One of my favorite pasta sauces is Branston Small Chunk Pickle & diced shallots & sardines.
posted by Homer42 at 11:38 PM on November 9, 2018


It goes on the cheese.

(Next one you should try Gentleman's Relish, or brown sauce.)
posted by lokta at 3:28 AM on November 10, 2018 [1 favorite]

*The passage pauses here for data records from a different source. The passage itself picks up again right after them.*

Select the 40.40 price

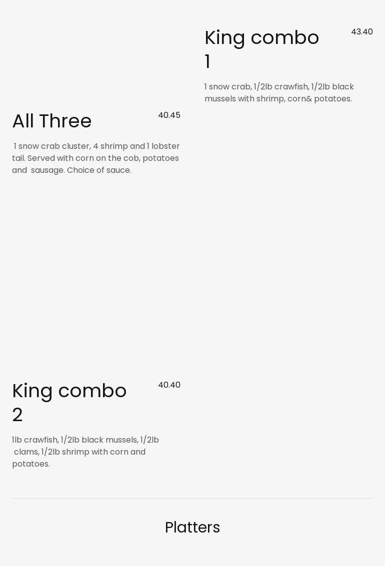tap(169, 385)
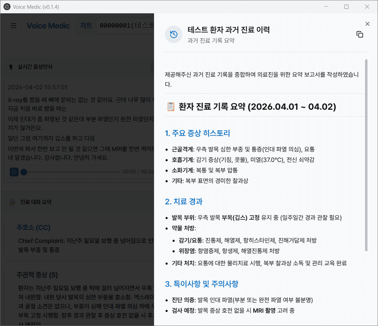Click the 차트 label in header
This screenshot has height=326, width=378.
(x=86, y=26)
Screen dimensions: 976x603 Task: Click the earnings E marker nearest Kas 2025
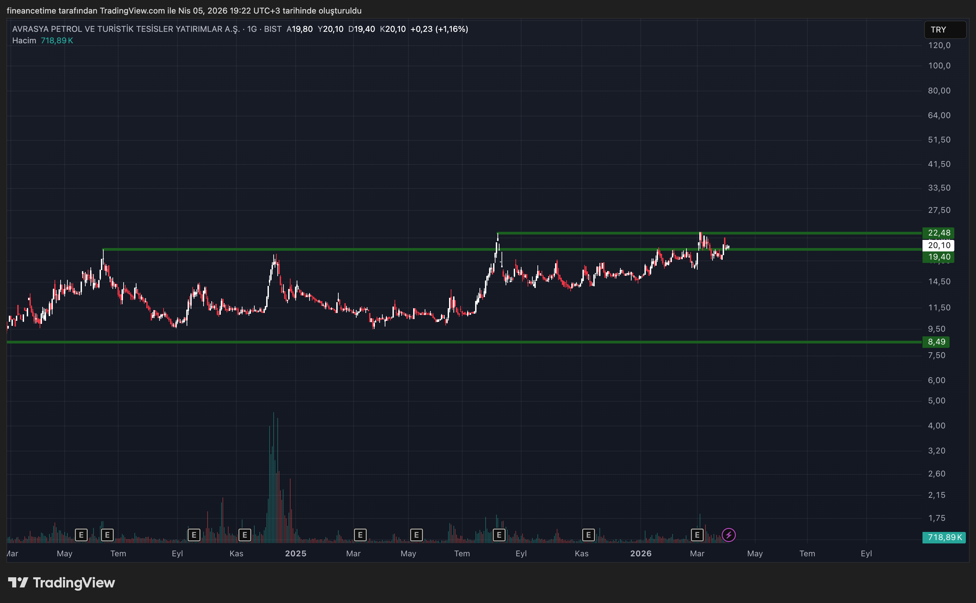588,535
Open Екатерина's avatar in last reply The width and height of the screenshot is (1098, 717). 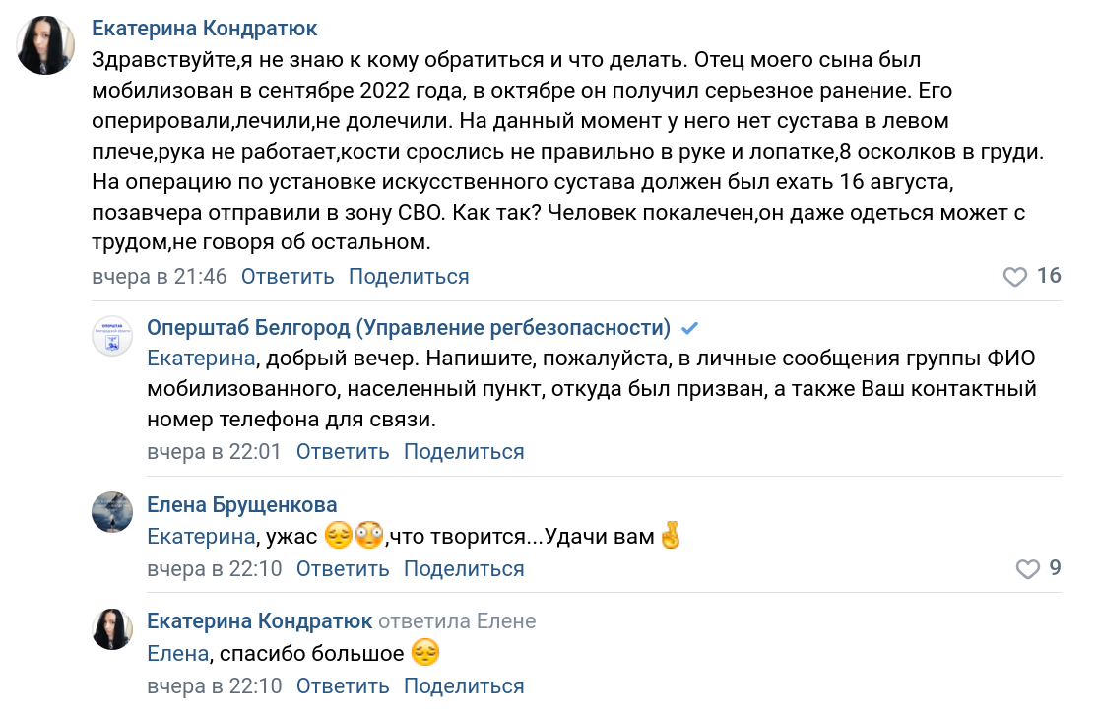click(112, 628)
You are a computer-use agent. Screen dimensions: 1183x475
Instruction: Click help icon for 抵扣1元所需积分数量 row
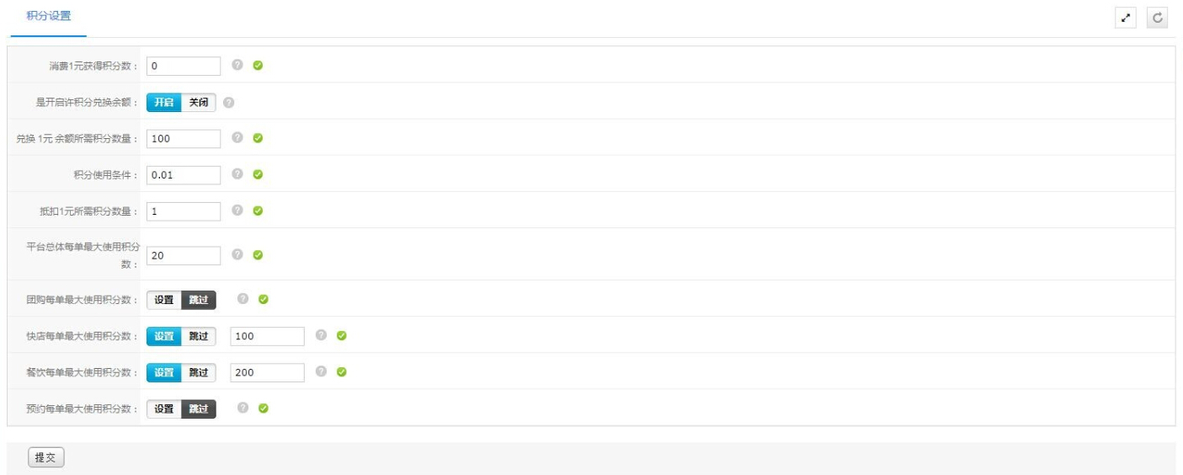tap(237, 211)

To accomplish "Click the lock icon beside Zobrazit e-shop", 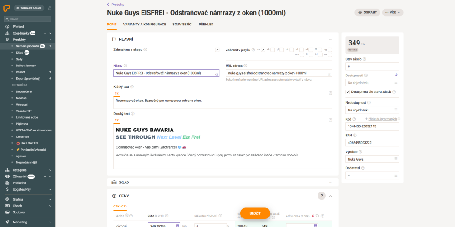I will click(50, 8).
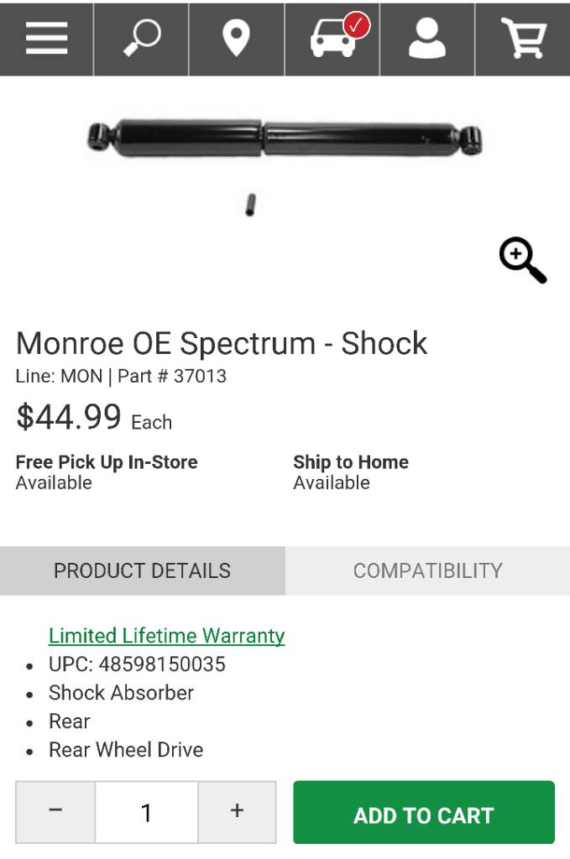Add the shock to cart
This screenshot has width=570, height=859.
coord(424,812)
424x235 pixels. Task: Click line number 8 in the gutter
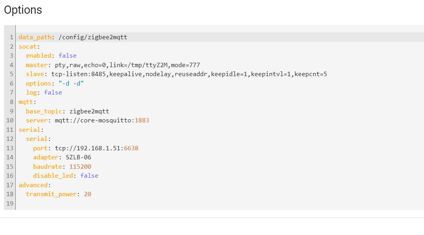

I've put a dollop of it on a baked potato, and that was pretty good.
posted by pykrete jungle at 7:11 AM on November 10, 2018


This is a question, not an answer, but zorseshoes' response gave me the impetus to ask: alongside scrambled eggs?
posted by kate4914 at 10:38 AM on November 10, 2018


On top of the cheese, always on top. It’s got to contrast with the creamy cheesiness, you don’t want it muddling up with the similarly-earthy taste of the bread or cracker. </science>
posted by penguin pie at 3:06 PM on November 10, 2018 [1 favorite]


I said it here first

MOMOS

screw chilli sauce.

Branston is the perfect foil both for fried and steamed meat-rich dumplings.

While jiaozi, pelmeni, mandu, wonton etc all could benefit from Branston's Brilliance, I say MOMOS.
posted by lalochezia at 5:35 PM on November 10, 2018 [2 favorites]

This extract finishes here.